Cuando anunciaron la salida del técnico en conferencia de prensa, Angelici dejó el micrófono a un lado, se subió a su auto importado y llamó al jefe de la barra. "Vayan a la Bombonera por si hay quilombo", ordenó. Los delincuentes, esclavos de la guita, concurrieron a los alrededores del templo y aguardaron allí por si había alguna insinuación de disturbio.
La guerra va a estallar.
Este domingo, a las 18.15, cuando los once vestidos inmerecidamente de azul y oro ingresen a la cancha, las tribunas se vendrán abajo. No puteándolos, no silbando. Solo gritando: "Angelici, hijo de puta, la puta que te parió". Luego, el rugido teñido de poesía, de agradecimiento hacia el eterno Virrey y rencor hacia los dirigentes: "Que de la mano de Carlos Bianchi, todos la vuelta vamos a dar". Arderá la pasión, la protesta del pueblo. Y cuando la cólera esté indeclinable en las tribunas, cuando la barra de Angelici no pueda establecer orden y toda estructura que se empeñe por derrocar a la mística de Boca quede destruida, se escuchará entonces el alarido unísono, el grito de guerra y de amor que todos estos años se profirió en Brandsen 805: "Riqueeeeeelme, Riqueeeeeeeeelme".
Y entonces sí, la Bombonera estará en llamas.
No habrá nadie ni nada que pueda detenerlos. Los maníacos hinchas de Boca espetarán todo lo que se les encierra dentro, todo lo que amenazaba con explotar en el transcurso inacabable de la semana, algunos se treparán al alambrado y colgarán banderas con escritos que quedarán en la historia. El templo boquense estará más unido que nunca, la barrabrava tratará de entonar cantitos de aliento (toda una paradoja) como sacudiéndose las cenizas de encima y murmurando: "Ya está, arranca un nuevo Boca", pero los hinchas sabrán que no es así, que la cosa no puede quedar así.
Las trompetas caerán al suelo y nadie las volverá a levantar, los bombos caerán por las comisuras de las tribunas y chocarán con el verde césped, para tenderse allí el resto de la eternidad.
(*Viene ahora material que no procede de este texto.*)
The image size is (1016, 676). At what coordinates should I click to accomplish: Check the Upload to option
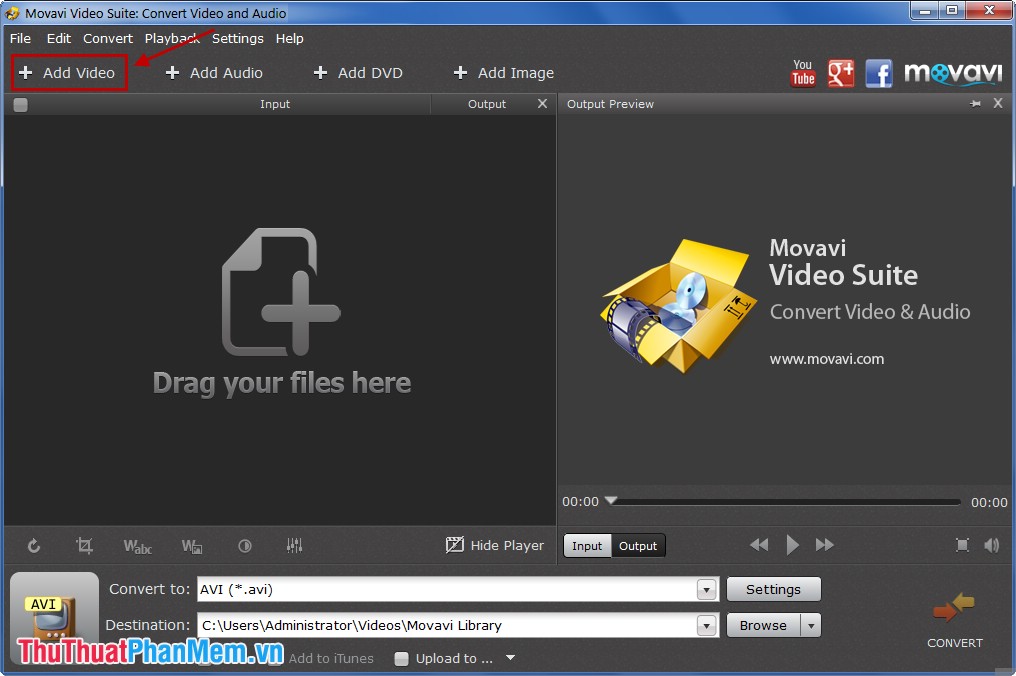402,658
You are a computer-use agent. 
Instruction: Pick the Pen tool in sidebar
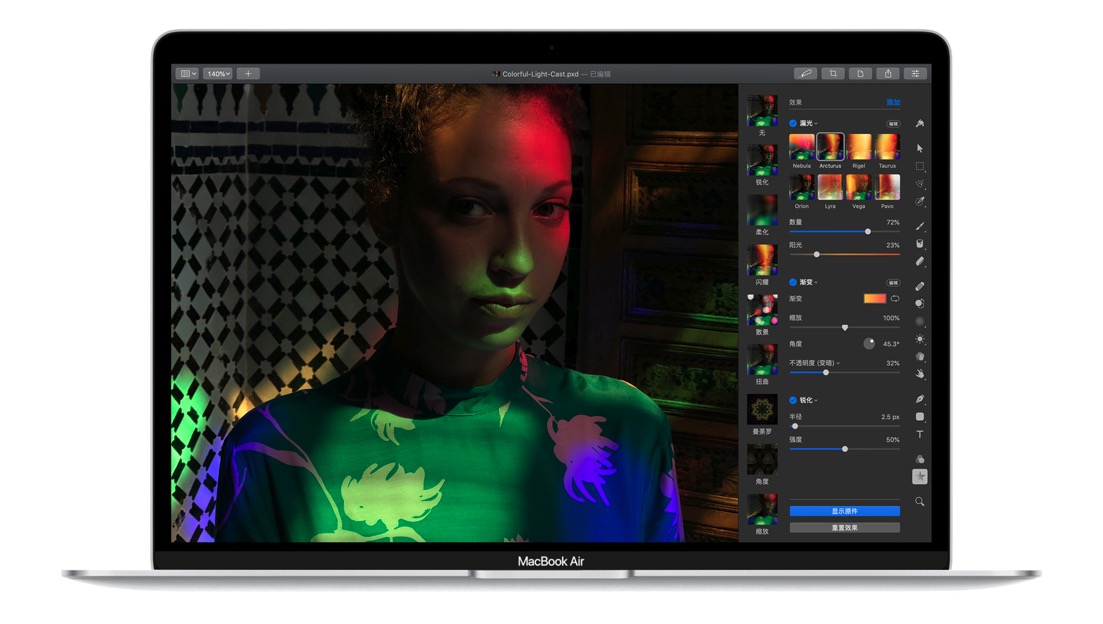[920, 399]
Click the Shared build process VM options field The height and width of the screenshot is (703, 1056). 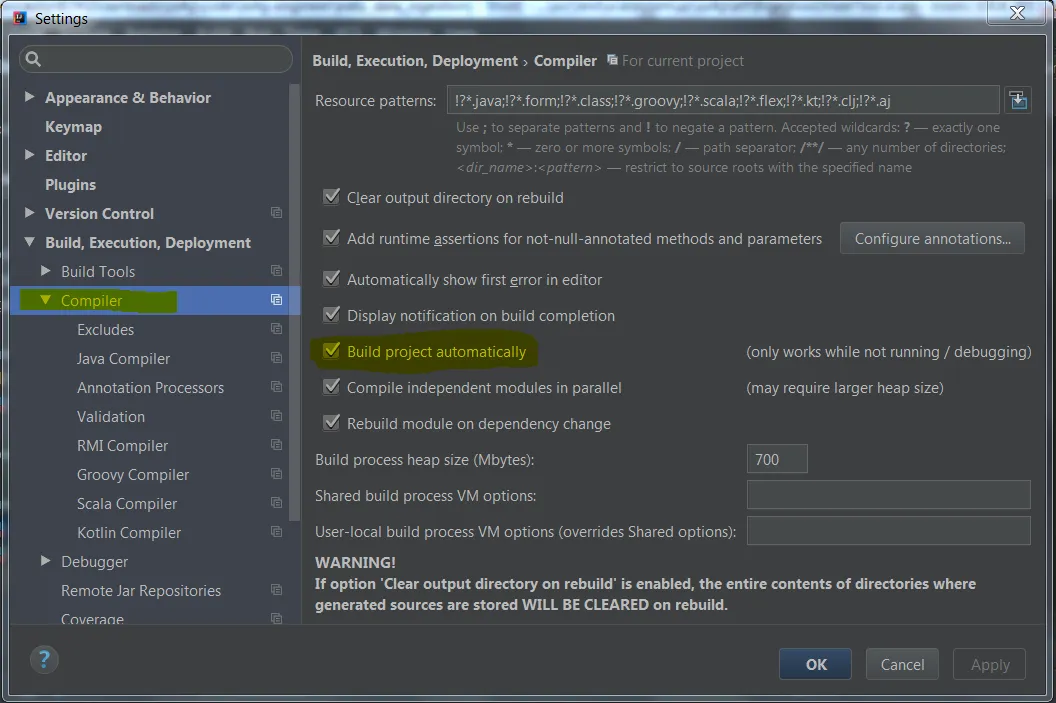pyautogui.click(x=888, y=495)
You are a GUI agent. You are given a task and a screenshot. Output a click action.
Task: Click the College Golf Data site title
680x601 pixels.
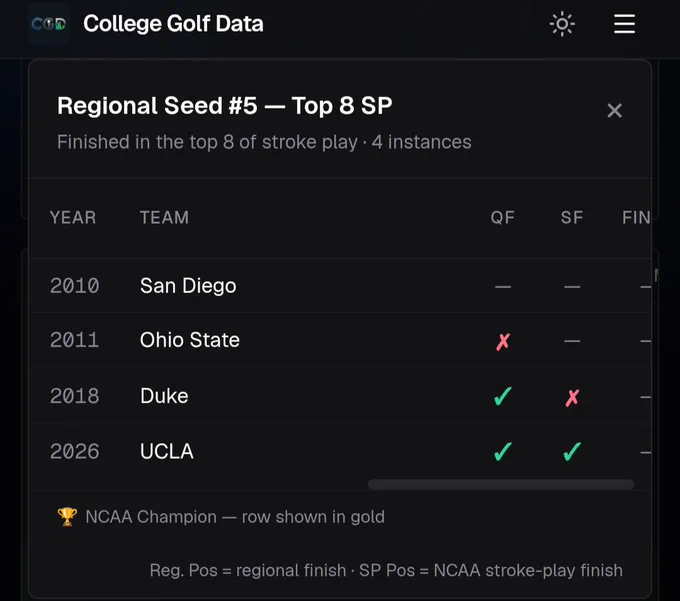173,24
Sin instrumentos, los delincuentes no tendrán cómo hacerse oír. Y en aquella locura que se expresa en cada rincón de la Bombonera, saben que no pueden ser partícipes. Escapan como las ratas que son, mientras el pueblo sigue tiñendo el Alberto J. Armando de delirio.
"ANGELICI, HIJO DE PUTA, LA PUTA QUE TE PARIÓ", es el chillido unánime. Bengalas esconden a los hinchas en colores azules y amarillos. Gargantas al rojo. Dirigentes con miedo. La bronca de los hinchas auténticos esplende.
Acá está Boca. Los invito a pasar. No se crean lo que dicen: el infierno está encantador.